**Data extract**
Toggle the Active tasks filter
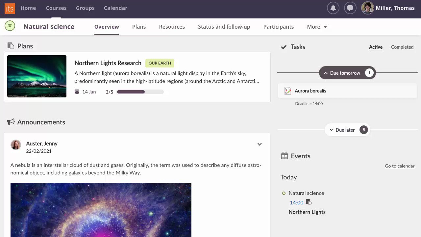 point(376,47)
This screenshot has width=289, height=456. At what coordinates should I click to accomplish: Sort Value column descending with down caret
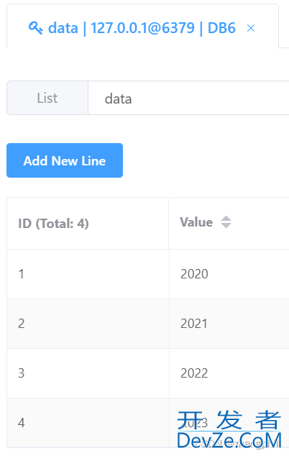click(x=226, y=225)
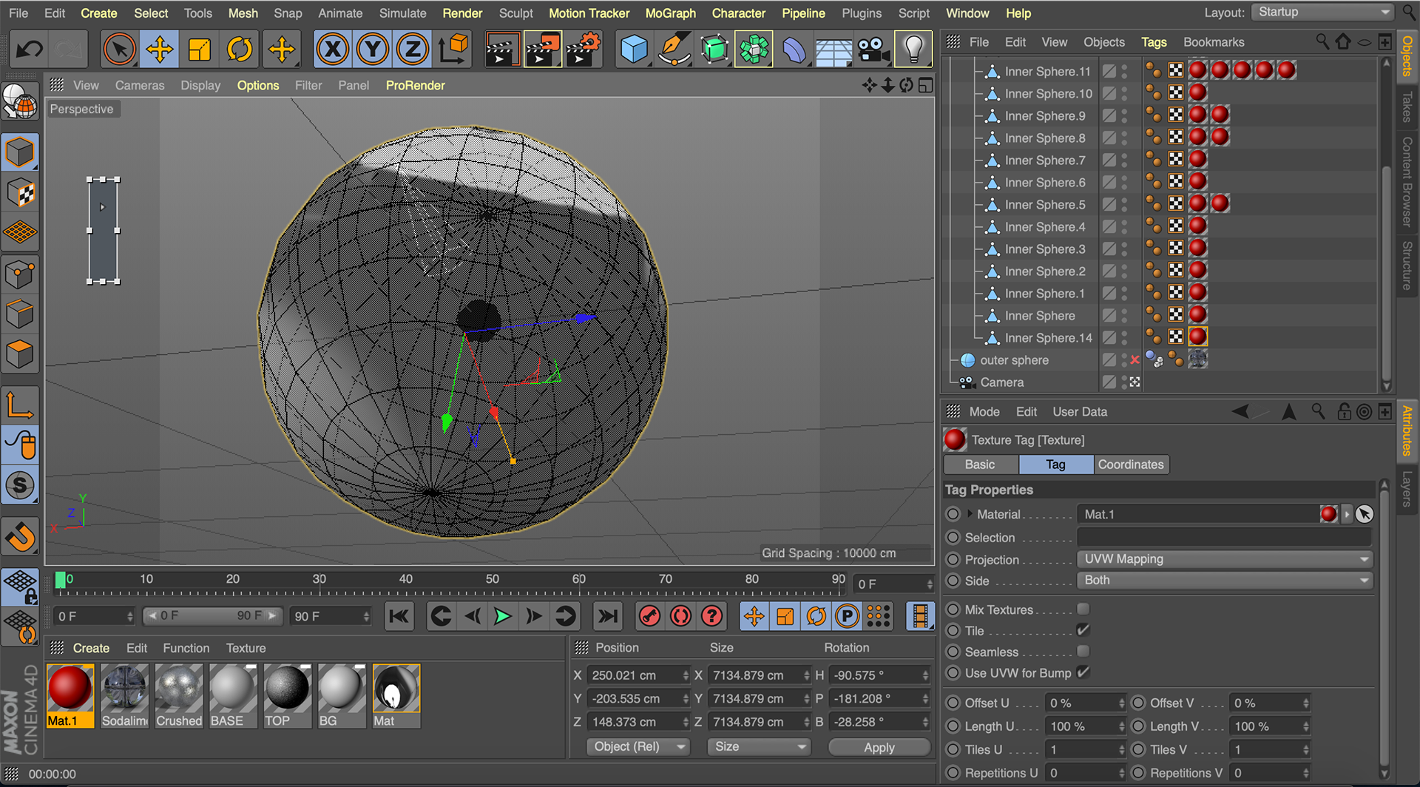
Task: Switch to the Coordinates tab
Action: [x=1130, y=465]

**Work item**
Repeat the full listing above exactly, with no pictures in the copy.

**Answer section**
Toggle the Active tasks filter
 point(376,47)
This screenshot has width=289, height=456. At what coordinates should I click to accomplish: Sort Value column descending with down caret
click(x=226, y=225)
Task: Switch to the Coordinates tab
Action: [x=1130, y=465]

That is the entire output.